* **Lesetext**

Wie alt ist Stuttgart eigentlich? Wo leben die meisten Rentner? Und warum gibt es immer mehr junge Menschen in der Stadt? Wir erklären, wie die Landeshauptstadt demografisch aufgestellt ist.

Stuttgart - Heusteigviertel,Hans-im-Glück-Brunnen, Hasenbergsteige: Martin Elbert ist ein echtes Stadtkind. Als DJ ist der gebürtige Stuttgarter in der hiesigen Gastroszene unterwegs und liebt das Flair seiner Heimat. „Es gibt hier tolle Menschen, die sich gegenseitig unterstützen“, schwärmt er. Stau, Mietwucher und schlechte Luft hingegen nimmt er als globale Großstadtphänomene gerne in Kauf. Wenn sie Elbert dann doch mal nerven, weicht er auf den Bärensee aus, den Ort, an dem er am liebsten laufen geht: „Ich liebe den Wechsel zwischen Stadt und Natur“, erklärt er. Im März 2018 hat Elbert seinen 41. Geburtstag gefeiert – und ist damit demografisch gesehen das Gesicht seiner Stadt. 41,9 Jahre alt ist der durchschnittliche Stuttgarter nämlich heute. Ein Jungspund im Vergleich zum Durchschnitts-Baden-Württemberger, der nach Angaben des Statistischen Landesamts 2017 bereits 43,9 Jahre auf dem Buckel hatte.

* **Quellenauszug**
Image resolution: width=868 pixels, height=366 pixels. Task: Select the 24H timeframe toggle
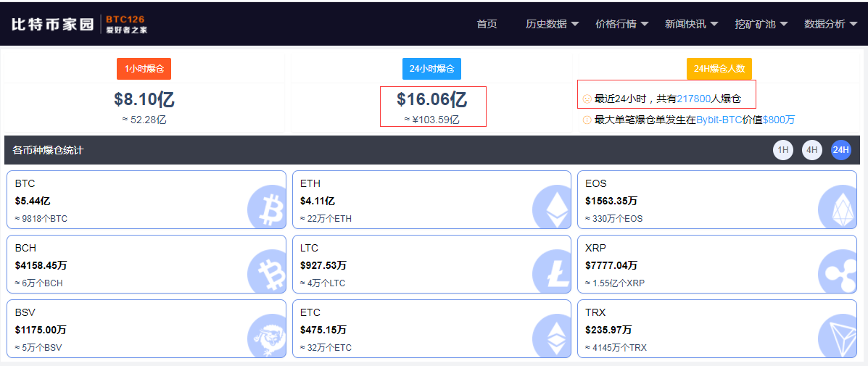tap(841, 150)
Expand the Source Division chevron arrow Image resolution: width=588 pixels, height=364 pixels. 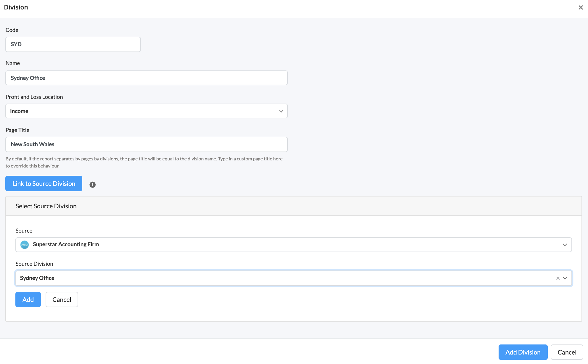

* **Arbeitsanweisungen**
**a.** Beantworten Sie anhand des Lesetextes diese Fragen:
(i) An welchem Ort geht Martin Elbert am liebsten laufen?
(ii) Wann hat Martin Elbert seinen 41. Geburtstag gefeiert?
(iii) Wie alt war der Durchschnitts-Baden-Württemberger 2017 nach Angaben des Statistischen Landesamts?
**b.** Welche Großstadtphänomene nimmt Martin Elbert laut dem Lesetext in Kauf? Zählen Sie alle auf.
**c.** Geben Sie aus dem Lesetext den Abschnitt wortgetreu aus, beginnend mit "Wie alt ist" und fortlaufend bis einschließlich "demografisch aufgestellt ist.".

* **Lösungen**
**a.**
(i) Am Bärensee.
(ii) Im März 2018.
(iii) 43,9 Jahre.

**b.** Stau, Mietwucher, schlechte Luft

**c.**
Wie alt ist Stuttgart eigentlich? Wo leben die meisten Rentner? Und warum gibt es immer mehr junge Menschen in der Stadt? Wir erklären, wie die Landeshauptstadt demografisch aufgestellt ist.